Well, it's a newspaper article written by who would be a source, of sorts:

>The FIS - the government agency responsible for toxic oil syndrome - refused to release details of the fieldwork carried out or any background information. However, the families described in the reports were given code numbers and these could be matched against the official list of victims which then became part of the trial documentation. Eventually we identified the families supposedly interviewed for the key epidemiological reports and went to see them.

I'd be interested if they have any full detailed notes about interviews published anywhere, other than the documentary.

The article is from 2001, the study you mention from 2002.

Also that part was covered in my opinion, as the article states "Nor was the oil theory underpinned by any laboratory science. In the years since the 1981 outbreak, the suspect oils have been analysed in leading laboratories throughout the world. No chemical, or contaminant, that would account for the symptoms observed in the afectados has ever been found."

Sure we could deplore the lack of citations. Of all the newspapers I read, only one lists sources at the end of the article.
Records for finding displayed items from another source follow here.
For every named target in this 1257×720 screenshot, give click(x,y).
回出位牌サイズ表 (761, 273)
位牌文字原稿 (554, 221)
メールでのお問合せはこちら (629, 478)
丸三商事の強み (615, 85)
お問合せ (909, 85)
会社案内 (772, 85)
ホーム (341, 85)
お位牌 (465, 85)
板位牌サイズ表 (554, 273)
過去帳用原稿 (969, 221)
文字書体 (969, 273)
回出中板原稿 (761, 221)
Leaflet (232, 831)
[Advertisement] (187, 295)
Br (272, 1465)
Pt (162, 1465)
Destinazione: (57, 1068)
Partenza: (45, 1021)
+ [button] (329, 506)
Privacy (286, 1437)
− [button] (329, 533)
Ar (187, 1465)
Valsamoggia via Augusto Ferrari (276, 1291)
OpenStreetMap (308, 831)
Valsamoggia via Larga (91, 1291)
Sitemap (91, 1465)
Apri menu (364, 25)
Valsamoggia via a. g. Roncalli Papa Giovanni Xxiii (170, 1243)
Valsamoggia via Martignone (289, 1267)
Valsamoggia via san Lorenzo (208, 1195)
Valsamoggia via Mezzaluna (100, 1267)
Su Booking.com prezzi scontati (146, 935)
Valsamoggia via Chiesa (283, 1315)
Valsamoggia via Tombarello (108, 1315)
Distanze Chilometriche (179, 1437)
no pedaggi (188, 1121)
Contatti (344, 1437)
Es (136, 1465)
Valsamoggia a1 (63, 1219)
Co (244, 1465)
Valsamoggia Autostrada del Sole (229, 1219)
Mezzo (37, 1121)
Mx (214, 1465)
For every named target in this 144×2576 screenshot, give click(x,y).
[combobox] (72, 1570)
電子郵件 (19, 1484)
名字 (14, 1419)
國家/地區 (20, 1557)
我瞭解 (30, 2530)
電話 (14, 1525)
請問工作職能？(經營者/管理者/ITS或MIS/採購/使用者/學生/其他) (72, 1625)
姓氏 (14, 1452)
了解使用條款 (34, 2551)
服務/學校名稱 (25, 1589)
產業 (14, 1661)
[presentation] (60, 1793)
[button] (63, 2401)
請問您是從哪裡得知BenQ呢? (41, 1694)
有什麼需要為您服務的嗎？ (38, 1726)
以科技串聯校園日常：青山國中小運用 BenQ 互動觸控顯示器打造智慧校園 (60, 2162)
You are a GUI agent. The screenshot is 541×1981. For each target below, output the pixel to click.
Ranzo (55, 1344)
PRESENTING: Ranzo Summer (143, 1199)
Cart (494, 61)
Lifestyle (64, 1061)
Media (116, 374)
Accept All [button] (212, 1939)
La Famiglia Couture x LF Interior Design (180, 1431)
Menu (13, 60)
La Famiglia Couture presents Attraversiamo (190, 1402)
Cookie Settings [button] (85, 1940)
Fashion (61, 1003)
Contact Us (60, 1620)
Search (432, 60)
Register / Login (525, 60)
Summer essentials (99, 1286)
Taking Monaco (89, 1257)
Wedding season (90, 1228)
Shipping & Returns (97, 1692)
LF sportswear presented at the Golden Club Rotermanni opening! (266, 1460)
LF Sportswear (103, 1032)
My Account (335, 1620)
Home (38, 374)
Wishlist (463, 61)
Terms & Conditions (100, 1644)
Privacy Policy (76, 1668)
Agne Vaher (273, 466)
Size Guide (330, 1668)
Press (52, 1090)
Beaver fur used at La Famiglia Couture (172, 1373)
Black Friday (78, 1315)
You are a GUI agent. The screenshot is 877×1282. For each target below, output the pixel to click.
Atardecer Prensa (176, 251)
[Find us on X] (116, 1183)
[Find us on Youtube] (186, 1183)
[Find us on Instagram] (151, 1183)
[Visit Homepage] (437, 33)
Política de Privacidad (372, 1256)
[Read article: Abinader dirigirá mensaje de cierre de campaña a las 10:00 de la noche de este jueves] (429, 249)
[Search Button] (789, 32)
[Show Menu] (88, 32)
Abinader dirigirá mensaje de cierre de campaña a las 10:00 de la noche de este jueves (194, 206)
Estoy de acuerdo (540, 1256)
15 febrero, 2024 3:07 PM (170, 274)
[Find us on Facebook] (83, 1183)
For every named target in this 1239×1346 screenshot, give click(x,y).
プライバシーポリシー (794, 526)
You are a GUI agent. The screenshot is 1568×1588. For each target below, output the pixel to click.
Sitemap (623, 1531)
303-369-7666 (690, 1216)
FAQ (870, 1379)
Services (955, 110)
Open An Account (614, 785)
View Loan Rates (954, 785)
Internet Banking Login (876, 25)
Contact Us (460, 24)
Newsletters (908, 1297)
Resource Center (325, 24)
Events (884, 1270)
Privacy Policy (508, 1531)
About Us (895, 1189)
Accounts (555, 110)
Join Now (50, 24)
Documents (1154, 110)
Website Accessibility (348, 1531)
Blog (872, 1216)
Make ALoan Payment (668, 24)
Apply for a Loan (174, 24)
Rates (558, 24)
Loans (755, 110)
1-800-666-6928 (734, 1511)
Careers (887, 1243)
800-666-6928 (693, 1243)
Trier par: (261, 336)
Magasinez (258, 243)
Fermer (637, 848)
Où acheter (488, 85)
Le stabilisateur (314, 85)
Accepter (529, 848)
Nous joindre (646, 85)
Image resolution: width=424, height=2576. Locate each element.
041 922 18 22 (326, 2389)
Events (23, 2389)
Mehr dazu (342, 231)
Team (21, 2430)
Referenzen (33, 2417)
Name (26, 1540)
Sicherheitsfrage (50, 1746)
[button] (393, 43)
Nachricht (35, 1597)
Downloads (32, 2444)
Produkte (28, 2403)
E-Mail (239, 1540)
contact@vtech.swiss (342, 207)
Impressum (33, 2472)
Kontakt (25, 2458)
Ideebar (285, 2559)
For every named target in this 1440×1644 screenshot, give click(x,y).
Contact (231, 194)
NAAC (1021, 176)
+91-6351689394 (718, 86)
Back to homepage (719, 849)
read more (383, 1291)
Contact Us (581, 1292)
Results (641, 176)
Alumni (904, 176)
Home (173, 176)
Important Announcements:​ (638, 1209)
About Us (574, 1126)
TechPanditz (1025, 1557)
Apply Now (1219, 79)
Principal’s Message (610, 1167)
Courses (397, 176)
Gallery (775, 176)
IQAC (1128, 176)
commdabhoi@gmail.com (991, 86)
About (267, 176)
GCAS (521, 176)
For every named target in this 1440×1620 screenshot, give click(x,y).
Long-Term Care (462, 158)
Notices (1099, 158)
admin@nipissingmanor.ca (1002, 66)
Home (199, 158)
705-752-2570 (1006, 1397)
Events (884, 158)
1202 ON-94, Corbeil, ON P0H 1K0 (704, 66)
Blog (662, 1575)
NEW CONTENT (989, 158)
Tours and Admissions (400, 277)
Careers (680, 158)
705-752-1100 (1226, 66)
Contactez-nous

Unfortunately it's not common practice.

Note the last paragraph that suggests that this isn't just the 80s scandal, but something that is on-going today as well:

> An internal German government memo was recently leaked to Der Spiegel. According to this, the monitoring of imported produce had revealed that there continued to be unsafe pesticide residues on fruit and vegetables from Spain. Some peppers were "highly contaminated" and the residues had "reached levels we can no longer tolerate". It was the last line of the memo that was most telling: "Under no circumstances should the general public be informed."

This absolutely blew my mind. I cannot imagine why government folk, presumably mostly decent folk, fall in line with this. They are not just harming others, they are harming themselves.
To be fair, the article was published in 2001.
If only we'd known back in 2001 that we were living in the bad old days when governments were irresponsible! At the time, we thought the new, shiny future had arrived!

Of course, we don't need to worry about this today, because the new, shiny future has arrived.

I started to read the article but after reading some paragraphs it still continues spreading mistrust about scientists. This is a very bad indicator in my experience. I think there was some article about it here some time ago, since we cannot attack the science we attack the scientists. I skimmed the rest. I can believe in a government cover up, but I don't see the motivation. The article says it was to cover that some pesticides were harmful, but if that was the case the epidemic should have been more widespread. I don't see also the Spanish government covering a foreign multi national by spreading fear about oil in Spain. A link to the Der Spiegel article would have been great. There are lots of vegetables produced in Spain, that some have too high levels of pesticides is obvious, the question is how many but there is no mention of it. To me the article smells like FUD.
I started to read your comment, but stopped after the first sentence when you made it clear you didn't read the article.
Very interesting article and sounds well researched and conclusive on the toxic oil case. I'm not expert enough to draw any real conclusions or doubt the evidence but it seems all rather sound. But his wholesale dismissal of most of science as agenda driven is just absurd.

The US case... might be possible if it's to protect local industry, like the whole fracking instanity. That being said, the line he draws from the Spanish case to conclude without any actual evidence that the newer cases are the same is spurious at best and just pure conjecture. I highly doubt that German ministerial staff would avoid food warnings for a known polluted food. They give such warnings or ban sales all the time and certainly wouldn't risk their heads for some Spanish farmers. No link to the PDF or hint at the source makes this sound like just a typical crackpot.

As the author said, the media is not always to be trusted and while scientists might worry about funding, journalists certainly often have to make bold claims and publish unverified theories to make a living.